Our ClearCell® FX1 System is a fully automated device for cell retrieval that can separate and enrich wholly intact and viable circulating tumour cells, or CTCs from small amounts of blood. It is driven by our CTChip®FR1 biochip, which is a single-use microfluidic biochip.
- Label-Free enrichment
- Recovers heterogeneous populations of CTCs
- Ready integration to various downstream applications
- Continuous sample flow
- Intact and viable cells
- Automated system
- Consistent and reproducible
- Fast processing time
How it Works
A blood sample is obtained from a patient through a simple blood draw. We first chemically treat the blood sample to lyse (break down) and remove the red blood cells. The sample is then passed through the CTChip® FR1 biochip to isolate the CTCs from leukocytes (white blood cells).
Our ClearCell® FX1 System has been tested and validated for use with human blood samples. The choice of blood collection tube depends on the intended downstream application, or diagnostic test. Our recommenced blood collection tubes to use with the ClearCell® FX1 System includes the Streck Cell-free DNA BCT® and EDTA tubes.
CTC Analysis & Downstream Assays
- Immunofluorescence
- Characterisation of CTC
- Cytopathology
- Examination of cell manifestation status at microscope level
- Cytogenetics
- FISH; Detection of genetic anomaly
- Cell culture
- Experimental therapeutics
- Genomics
- DNA/RNA genetic analysis
The wholly intact and viable CTCs isolated using our ClearCell® FX1 System are collected in a liquid suspension and can be transferred to various formats, such as glass slides and microtiter plates, for easy integration with routine pathology laboratory workflows. The potential downstream applications of the CTCs isolated using our ClearCell® FX1 System include the following:
Immunofluorescence
Fluorescently-labelled antibodies specific to CTCs and leukocytes can be used to identify and enumerate CTCs or detect cancer-specific biomarkers.

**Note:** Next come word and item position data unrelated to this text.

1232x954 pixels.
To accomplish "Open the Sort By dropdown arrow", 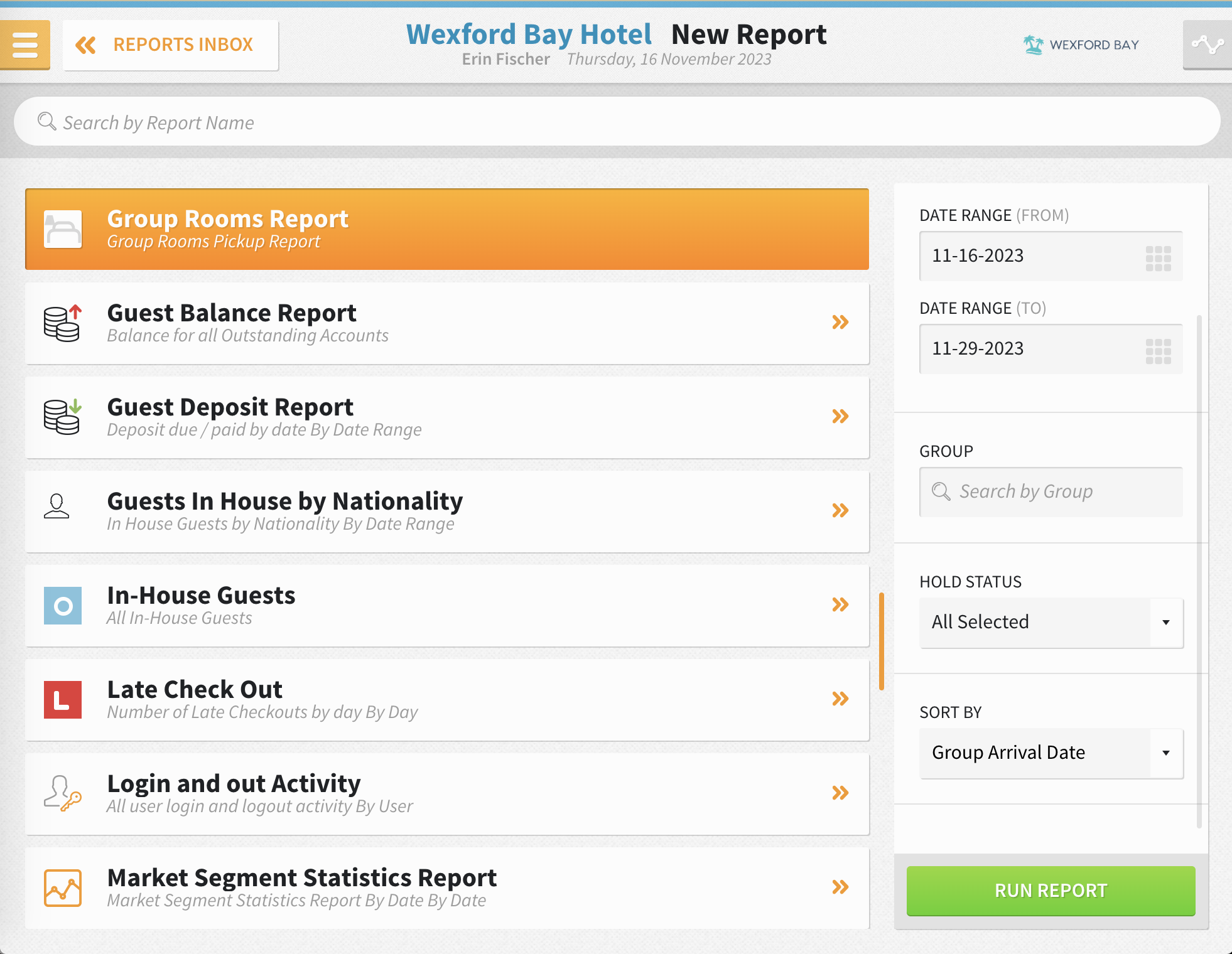I will pyautogui.click(x=1165, y=753).
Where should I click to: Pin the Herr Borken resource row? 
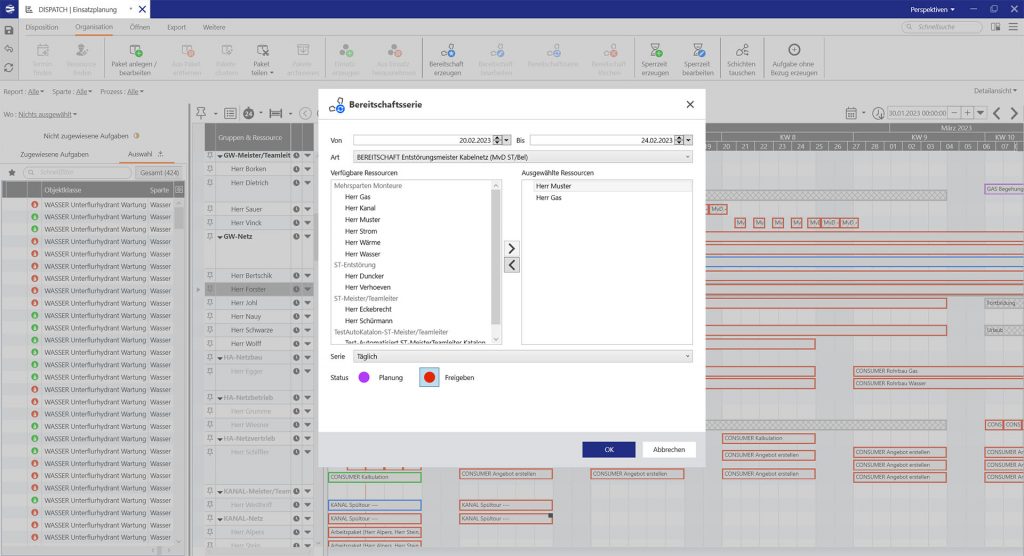[x=210, y=169]
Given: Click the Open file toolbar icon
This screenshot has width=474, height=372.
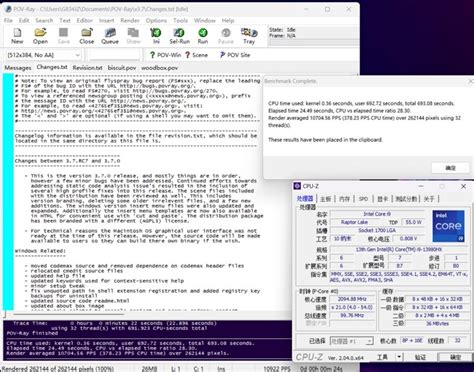Looking at the screenshot, I should pos(40,36).
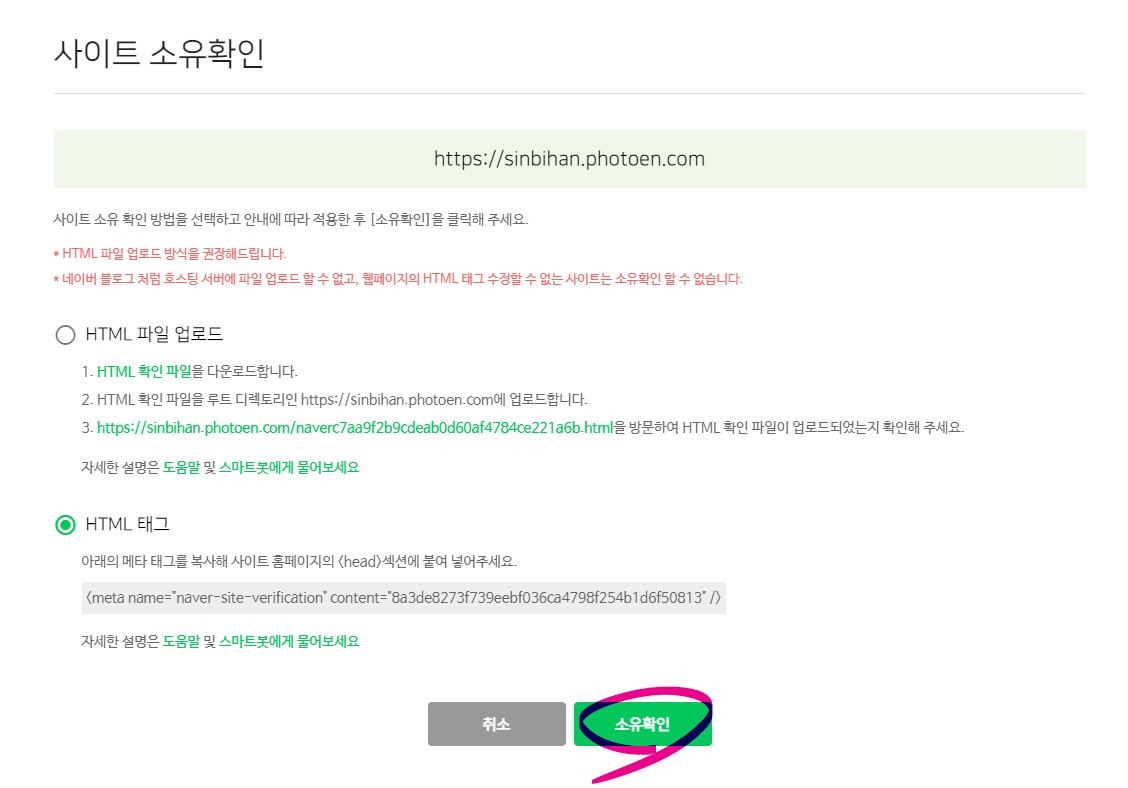The height and width of the screenshot is (788, 1128).
Task: Select the HTML 태그 radio button
Action: click(x=65, y=525)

CTC counts provide prognostic information, particularly, the metastatic aggressiveness of the tumour. An increase in CTC counts may suggest tumour relapse after therapeutic intervention.
Fluorescent in situ hybridization (FISH)
CTCs isolated using our ClearCell® FX1 System can be analysed using fluorescent in situ hybridisation ("FISH"), a technique that allows pathologists to identify chromosomal abnormalities in cells, including gene translocation, amplification and deletions.
In a FISH assay, fluorescent probes (labelled fragments of DNA or RNA) that bind to specific nucleotide sequences in chromosomes are applied to the CTCs. The presence or absence of specific nucleotide sequences is detected by noting the location and counts of fluorescent dots after the probes have been applied.
FISH can be used to detect ALK gene rearrangement in lung cancer patients and HER2 gene amplification in breast cancer patients, in order to help physicians identify patients that are suitable for ALK and HER2 targeted drug therapies (for example, the drug Crizotinib targets ALK in lung cancer patients and the drug Trastuzumab targets HER2 in breast cancer patients).
Genetic Analysis
Gene mutations and aberrant gene expression are commonly found in cancer cells.
Some cancer mutations are drug-actionable targets that can be used to select effective treatment strategies. An example would be the detection of BRAF V600E mutation in melanoma (skin cancer) patients, which can be targeted by the drug Vemurafenib.
In vitro or in vivo tumour models
As the CTCs isolated using our ClearCell® FX1 System have high integrity and viability, they can be cultured in vitro for cancer R&D of novel therapeutics.
In addition, CTCs can be implanted into animal models (patient-derived xenografts) that can be used to screen for suitable drugs by monitoring tumour size and spread in the host animal.